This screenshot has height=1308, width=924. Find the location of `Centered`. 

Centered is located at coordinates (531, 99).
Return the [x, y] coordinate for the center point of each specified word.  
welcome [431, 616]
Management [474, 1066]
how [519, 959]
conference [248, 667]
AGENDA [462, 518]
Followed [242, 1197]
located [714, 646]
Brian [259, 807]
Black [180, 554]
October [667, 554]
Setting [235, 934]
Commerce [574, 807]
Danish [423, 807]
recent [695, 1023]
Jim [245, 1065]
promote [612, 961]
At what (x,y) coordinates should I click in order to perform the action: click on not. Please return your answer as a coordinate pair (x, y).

---

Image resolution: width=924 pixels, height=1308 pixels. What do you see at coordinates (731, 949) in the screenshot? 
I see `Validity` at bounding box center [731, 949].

==

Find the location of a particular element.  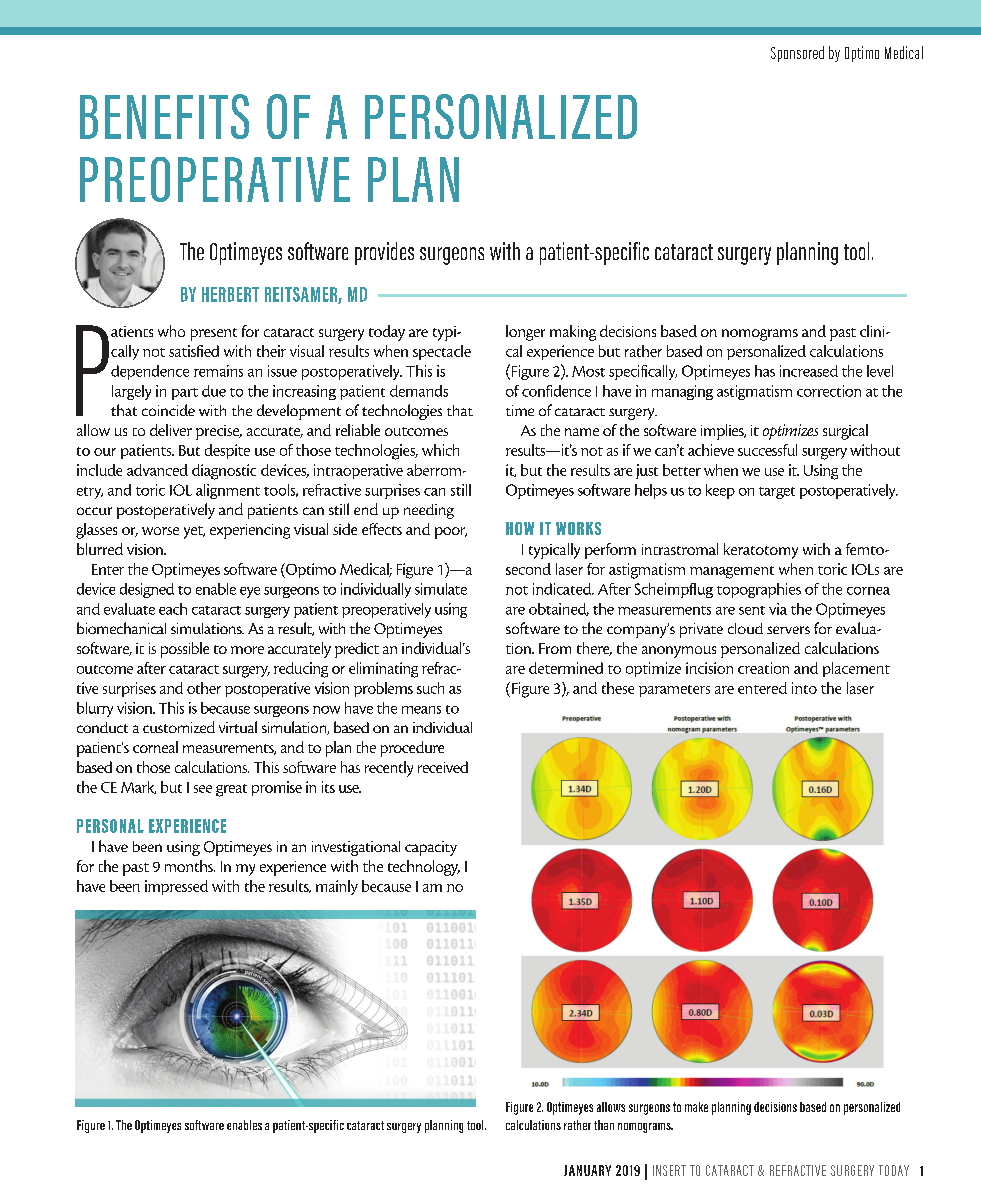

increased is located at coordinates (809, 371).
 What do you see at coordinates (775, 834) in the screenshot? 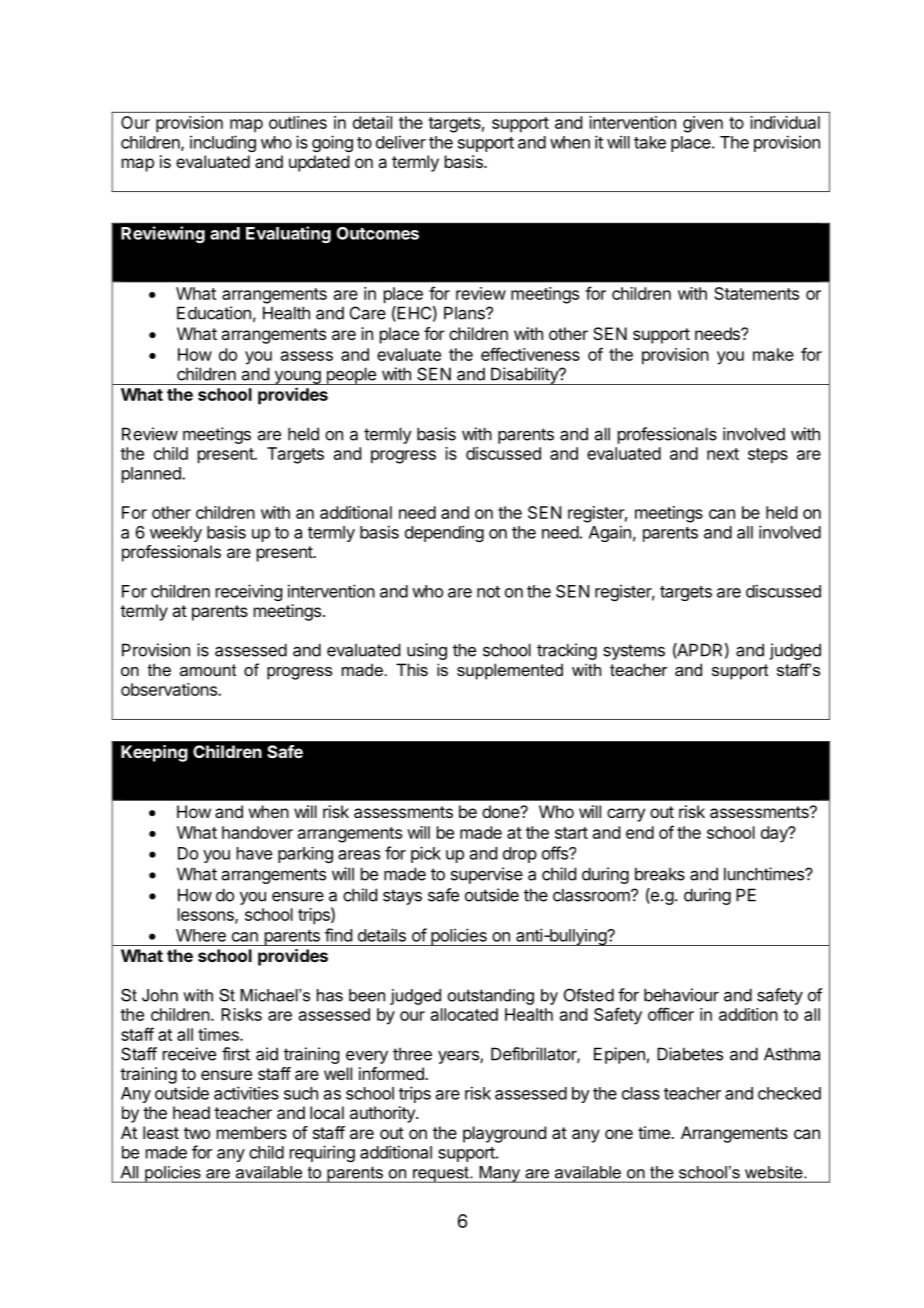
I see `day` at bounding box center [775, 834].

Work to do: Please scale the entries starting at the line that contains "Black [180, 554]" and ending at the line that contains "At what (x,y)", writing out only those lines in full with their requests. Multiply each coordinate in the answers by 2.55 and round to whole numbers, with halves going up.

Exercise result:
Black [459, 1413]
October [1701, 1413]
Setting [599, 2382]
Commerce [1464, 2058]
Danish [1079, 2058]
recent [1772, 2609]
Jim [625, 2716]
promote [1561, 2451]
At what (x,y) coordinates should I click in order to perform the action: click on not. Please return your answer as a coordinate pair (x, y).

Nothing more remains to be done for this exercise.